Today I had the unfortunate pleasure of having to fix some pieces from my recent art show..."unfortunate" only because I feel that the originals were much better. Transferring this way, with a simple marker and burnishing technique, leads to many mistakes, because trying to keep the paper steady is very hard, and the fumes are annoying, and the pressure of the bone burnishing tool can sometimes rip the paper. Long story short, when the end product is nice and clean, one can breath a deep sigh of relief and really enjoy the way this technique results in a strange sketch-turned-photocopy-turned-screenprint-image. BUT..when one pushes to hard, or doesn't keep the paper steady, the image becomes blurred, very light, and just looks a bit lousy.
This is the Bandaged Man piece being laid down and gridded out very sloppily (the ink from the blender markers dries so fast I easily forget which parts I have transferred and those I have not), and ready for an inky rub down...
And this is the "Ejected Burnt Toast" piece taped down as well. No grid needed here, the lines are so few they're easily tracked...

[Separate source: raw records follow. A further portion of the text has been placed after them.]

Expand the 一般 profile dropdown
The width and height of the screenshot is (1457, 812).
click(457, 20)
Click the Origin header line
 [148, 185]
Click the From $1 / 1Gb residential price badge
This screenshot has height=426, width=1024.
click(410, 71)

And then the inky process begins, soaking the paper through...
And burnishing it (here with a bone burnisher) as hard as it seems the paper will take it to get a dark, clean image...

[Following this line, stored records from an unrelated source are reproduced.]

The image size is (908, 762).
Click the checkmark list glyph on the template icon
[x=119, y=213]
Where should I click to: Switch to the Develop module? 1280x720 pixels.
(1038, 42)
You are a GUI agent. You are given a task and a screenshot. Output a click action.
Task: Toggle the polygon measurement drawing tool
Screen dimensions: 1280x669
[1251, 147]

And the finished transfer, with the original mirror imaged photo copy above it, looking slightly damp and worn from the burnishing...
And that is how I did it. But of course, the originals just seemed to posess something greater than these, so I am sad that I ripped apart the originals to use the foamcore beneath it...just to save money on the process. Sort of scandolous of me, I think. It was interesting for me to see how much a difference the slightest movement or photocopy speck of dust can make in the final rendering...
My lesson has been learned. When using ten dollar spray adhesive instead of wheat paste (like everyone so fervently advised me to do after I had done the show, ahk!), make sure you wait the whole minute before applying to two parts, because it sticks better once it becomes tacky, not when it is still freshly wet. I am yet an amateur in the field of most art products, for example, barely learning last year that "matte" isn't simply a French term for 'paint'....okay, perhaps I am exaggerating, but one gets the point - I still have much to learn...I am still a young Gubba.